In the entries below, the lines from the one with "has width=764, height=1676." through the one with "Task: Click the Mirror tool icon" are to be copied exactly; both ends count.

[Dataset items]
*** Begin section ***

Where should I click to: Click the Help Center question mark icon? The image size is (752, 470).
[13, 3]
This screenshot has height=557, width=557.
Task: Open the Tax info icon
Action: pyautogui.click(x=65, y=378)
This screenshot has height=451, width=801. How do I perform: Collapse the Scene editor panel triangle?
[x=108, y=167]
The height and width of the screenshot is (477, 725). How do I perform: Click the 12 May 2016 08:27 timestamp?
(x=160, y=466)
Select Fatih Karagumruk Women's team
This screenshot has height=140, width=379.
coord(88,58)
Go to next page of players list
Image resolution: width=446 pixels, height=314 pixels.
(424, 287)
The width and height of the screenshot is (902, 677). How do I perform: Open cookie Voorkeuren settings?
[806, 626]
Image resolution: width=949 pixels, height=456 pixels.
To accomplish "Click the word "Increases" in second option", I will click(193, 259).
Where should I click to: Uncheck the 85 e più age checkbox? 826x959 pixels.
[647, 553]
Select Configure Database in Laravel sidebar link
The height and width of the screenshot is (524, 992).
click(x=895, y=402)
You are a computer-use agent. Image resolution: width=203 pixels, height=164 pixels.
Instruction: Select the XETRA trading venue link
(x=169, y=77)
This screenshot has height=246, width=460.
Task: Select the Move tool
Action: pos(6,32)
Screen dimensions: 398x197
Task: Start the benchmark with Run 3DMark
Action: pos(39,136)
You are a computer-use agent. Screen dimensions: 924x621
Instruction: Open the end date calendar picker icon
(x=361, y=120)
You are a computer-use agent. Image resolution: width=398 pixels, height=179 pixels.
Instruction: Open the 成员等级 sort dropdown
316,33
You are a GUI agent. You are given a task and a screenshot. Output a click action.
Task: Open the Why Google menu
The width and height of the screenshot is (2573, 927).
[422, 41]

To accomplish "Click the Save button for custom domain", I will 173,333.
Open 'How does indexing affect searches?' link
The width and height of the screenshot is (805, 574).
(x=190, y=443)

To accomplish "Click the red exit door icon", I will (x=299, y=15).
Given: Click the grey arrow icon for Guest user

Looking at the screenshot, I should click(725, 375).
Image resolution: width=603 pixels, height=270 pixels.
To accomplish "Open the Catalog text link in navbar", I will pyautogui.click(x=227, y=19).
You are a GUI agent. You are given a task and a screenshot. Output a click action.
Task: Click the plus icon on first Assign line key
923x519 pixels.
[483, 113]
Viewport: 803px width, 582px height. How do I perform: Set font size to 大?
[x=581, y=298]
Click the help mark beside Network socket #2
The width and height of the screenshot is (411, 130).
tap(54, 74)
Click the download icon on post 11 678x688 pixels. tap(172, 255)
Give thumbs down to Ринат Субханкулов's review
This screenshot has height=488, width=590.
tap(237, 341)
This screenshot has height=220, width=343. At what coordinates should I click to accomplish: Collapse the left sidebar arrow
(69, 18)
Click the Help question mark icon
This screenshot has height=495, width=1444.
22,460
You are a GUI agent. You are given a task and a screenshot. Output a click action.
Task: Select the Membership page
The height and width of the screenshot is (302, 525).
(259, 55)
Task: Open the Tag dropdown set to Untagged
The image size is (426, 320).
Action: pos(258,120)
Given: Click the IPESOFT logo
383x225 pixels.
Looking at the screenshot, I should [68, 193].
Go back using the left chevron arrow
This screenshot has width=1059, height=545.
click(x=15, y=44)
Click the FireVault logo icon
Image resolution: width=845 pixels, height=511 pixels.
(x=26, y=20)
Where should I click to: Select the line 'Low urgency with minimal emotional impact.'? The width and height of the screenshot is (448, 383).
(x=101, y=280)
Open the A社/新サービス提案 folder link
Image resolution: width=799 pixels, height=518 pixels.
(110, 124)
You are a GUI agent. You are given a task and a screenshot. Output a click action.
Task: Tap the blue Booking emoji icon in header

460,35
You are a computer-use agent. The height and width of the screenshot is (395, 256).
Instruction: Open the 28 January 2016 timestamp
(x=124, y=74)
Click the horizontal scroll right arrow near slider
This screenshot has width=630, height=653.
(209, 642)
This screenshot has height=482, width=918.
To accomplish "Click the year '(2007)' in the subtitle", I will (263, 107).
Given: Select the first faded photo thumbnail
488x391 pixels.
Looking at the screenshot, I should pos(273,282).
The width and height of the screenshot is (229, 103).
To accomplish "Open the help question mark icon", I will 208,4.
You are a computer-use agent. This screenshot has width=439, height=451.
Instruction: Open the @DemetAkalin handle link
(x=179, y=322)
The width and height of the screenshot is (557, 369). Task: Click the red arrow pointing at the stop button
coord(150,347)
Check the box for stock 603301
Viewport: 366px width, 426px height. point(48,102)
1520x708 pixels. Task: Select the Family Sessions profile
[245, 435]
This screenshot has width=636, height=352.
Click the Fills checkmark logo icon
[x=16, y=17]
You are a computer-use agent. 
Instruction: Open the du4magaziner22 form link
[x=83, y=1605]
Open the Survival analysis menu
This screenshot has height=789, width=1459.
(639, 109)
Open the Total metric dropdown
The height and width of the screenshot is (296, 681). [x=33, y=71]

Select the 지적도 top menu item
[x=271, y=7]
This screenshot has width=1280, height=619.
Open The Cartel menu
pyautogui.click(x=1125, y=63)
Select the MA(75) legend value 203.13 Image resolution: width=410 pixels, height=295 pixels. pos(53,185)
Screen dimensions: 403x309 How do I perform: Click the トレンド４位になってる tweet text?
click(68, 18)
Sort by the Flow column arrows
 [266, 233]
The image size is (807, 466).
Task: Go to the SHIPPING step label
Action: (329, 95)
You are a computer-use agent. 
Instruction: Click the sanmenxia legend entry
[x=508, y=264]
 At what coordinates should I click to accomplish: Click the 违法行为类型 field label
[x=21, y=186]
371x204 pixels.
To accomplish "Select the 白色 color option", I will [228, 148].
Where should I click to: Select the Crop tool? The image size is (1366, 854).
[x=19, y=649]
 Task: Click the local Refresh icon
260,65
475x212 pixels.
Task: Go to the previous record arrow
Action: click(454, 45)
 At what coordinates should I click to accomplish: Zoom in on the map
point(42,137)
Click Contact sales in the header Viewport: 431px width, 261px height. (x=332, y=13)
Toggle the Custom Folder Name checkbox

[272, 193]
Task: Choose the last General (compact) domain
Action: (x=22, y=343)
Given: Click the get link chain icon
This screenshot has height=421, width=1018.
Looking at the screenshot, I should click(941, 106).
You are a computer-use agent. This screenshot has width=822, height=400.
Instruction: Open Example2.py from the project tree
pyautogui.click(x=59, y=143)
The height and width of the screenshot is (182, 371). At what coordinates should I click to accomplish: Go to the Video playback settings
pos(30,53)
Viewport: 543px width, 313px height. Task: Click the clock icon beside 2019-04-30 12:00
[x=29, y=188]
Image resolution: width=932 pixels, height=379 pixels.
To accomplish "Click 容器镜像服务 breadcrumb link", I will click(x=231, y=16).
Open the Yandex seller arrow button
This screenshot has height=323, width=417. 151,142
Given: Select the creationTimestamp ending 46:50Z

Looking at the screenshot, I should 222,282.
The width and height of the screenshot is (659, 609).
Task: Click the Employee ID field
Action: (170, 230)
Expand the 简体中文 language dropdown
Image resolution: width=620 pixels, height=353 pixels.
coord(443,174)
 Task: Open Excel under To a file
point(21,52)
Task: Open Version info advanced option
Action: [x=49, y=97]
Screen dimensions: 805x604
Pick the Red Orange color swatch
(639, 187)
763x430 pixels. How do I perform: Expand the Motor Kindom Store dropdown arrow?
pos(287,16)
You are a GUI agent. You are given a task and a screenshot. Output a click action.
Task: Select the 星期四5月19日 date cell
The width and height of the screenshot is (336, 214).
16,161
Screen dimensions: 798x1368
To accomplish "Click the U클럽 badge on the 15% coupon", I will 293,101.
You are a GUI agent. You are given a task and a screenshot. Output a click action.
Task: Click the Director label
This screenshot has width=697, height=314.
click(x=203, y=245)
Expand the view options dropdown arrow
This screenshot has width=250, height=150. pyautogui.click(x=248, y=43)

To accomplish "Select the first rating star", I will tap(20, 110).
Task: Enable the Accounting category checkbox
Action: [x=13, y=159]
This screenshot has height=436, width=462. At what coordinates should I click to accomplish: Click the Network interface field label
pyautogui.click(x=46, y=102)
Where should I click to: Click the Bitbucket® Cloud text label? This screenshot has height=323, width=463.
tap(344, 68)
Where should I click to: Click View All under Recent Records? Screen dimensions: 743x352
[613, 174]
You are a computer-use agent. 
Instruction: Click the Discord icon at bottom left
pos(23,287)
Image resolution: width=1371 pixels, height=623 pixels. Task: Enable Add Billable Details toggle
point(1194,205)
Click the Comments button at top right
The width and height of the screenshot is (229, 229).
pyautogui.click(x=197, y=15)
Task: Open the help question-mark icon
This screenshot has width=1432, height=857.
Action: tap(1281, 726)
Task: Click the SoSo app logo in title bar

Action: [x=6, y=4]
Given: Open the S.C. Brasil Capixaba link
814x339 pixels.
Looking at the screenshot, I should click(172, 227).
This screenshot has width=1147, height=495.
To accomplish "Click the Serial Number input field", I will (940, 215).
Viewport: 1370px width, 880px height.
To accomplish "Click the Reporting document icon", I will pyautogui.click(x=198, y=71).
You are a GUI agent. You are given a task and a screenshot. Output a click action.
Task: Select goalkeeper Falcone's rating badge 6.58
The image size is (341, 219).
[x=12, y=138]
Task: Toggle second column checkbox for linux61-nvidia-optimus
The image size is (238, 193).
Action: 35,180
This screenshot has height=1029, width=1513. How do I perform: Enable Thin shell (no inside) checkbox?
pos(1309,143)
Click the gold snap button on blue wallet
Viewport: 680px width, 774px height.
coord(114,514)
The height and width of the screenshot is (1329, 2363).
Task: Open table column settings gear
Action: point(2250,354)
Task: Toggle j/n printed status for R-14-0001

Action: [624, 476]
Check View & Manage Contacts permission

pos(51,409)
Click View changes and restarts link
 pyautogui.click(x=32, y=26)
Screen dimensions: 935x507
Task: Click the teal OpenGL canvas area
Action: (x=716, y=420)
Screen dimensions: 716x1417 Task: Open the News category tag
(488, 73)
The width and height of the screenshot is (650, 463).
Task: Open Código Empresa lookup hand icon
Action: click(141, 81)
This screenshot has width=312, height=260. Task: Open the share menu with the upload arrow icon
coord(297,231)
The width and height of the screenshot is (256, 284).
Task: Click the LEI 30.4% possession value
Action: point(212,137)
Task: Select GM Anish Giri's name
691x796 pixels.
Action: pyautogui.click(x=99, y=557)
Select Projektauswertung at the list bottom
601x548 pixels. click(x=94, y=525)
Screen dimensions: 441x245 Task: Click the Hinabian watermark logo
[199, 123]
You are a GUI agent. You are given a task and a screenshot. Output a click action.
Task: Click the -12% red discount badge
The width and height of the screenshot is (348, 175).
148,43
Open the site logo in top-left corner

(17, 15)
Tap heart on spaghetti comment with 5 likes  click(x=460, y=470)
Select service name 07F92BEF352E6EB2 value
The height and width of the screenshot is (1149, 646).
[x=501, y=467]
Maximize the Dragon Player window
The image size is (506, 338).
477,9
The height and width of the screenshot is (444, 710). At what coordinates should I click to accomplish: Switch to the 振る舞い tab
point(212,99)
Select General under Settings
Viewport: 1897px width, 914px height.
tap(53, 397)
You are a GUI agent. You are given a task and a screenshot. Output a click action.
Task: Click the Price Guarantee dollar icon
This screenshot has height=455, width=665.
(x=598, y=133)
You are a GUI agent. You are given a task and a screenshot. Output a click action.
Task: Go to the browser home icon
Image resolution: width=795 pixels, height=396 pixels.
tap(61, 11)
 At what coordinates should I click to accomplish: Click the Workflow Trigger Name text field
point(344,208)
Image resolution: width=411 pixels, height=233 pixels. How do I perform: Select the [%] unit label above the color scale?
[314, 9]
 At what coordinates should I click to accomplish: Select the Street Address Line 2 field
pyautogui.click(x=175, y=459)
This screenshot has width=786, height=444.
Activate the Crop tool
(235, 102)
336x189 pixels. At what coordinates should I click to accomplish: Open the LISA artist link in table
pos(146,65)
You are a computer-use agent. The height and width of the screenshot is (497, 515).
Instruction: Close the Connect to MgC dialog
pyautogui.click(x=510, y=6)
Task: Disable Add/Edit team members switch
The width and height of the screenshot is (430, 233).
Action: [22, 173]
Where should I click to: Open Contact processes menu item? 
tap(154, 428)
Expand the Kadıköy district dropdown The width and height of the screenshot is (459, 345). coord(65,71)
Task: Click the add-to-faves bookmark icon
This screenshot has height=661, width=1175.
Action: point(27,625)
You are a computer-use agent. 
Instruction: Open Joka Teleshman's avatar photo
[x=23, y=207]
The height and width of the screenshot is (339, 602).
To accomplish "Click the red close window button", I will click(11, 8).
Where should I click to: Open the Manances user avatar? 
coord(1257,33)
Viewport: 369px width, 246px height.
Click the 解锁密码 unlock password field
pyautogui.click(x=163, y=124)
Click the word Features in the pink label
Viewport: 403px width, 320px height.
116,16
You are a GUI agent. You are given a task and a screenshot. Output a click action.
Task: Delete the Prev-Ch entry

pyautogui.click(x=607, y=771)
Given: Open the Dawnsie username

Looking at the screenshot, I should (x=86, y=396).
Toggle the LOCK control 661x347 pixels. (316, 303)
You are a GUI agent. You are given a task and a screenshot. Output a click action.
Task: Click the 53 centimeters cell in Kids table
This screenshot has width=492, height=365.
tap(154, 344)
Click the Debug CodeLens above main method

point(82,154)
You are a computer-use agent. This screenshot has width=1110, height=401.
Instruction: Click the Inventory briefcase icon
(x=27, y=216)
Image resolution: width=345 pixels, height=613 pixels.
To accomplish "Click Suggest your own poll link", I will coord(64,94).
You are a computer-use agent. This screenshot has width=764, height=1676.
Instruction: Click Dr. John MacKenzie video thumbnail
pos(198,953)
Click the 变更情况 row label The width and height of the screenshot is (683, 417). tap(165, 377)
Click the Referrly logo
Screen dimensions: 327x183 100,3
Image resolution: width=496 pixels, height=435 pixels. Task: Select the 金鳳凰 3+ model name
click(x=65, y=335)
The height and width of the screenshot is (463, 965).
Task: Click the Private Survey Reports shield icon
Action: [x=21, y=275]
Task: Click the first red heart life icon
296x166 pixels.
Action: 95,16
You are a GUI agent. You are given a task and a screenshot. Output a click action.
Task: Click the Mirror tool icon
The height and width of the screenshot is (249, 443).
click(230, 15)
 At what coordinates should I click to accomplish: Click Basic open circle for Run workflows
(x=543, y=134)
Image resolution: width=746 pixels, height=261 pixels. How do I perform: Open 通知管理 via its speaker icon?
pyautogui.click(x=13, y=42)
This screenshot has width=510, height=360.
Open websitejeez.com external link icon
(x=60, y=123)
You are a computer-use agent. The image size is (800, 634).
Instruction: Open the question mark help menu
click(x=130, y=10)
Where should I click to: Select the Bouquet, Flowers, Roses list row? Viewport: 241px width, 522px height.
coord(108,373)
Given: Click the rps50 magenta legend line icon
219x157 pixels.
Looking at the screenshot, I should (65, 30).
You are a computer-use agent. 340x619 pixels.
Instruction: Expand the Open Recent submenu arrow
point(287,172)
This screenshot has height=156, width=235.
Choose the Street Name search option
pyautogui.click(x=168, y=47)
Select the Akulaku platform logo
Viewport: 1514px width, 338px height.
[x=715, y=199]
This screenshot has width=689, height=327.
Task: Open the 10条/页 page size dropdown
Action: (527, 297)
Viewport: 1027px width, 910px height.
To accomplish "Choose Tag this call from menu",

*** End section ***

*SOLVED EXERCISE*
You are a computer-use agent. This screenshot has width=764, height=1676.
Instruction: Click Dr. John MacKenzie video thumbnail
pos(198,953)
Click the 变更情况 row label The width and height of the screenshot is (683, 417). tap(165, 377)
Click the Referrly logo
Screen dimensions: 327x183 100,3
Image resolution: width=496 pixels, height=435 pixels. Task: Select the 金鳳凰 3+ model name
click(x=65, y=335)
The height and width of the screenshot is (463, 965).
Task: Click the Private Survey Reports shield icon
Action: [x=21, y=275]
Task: Click the first red heart life icon
296x166 pixels.
Action: 95,16
You are a GUI agent. You are given a task and a screenshot. Output a click action.
Task: Click the Mirror tool icon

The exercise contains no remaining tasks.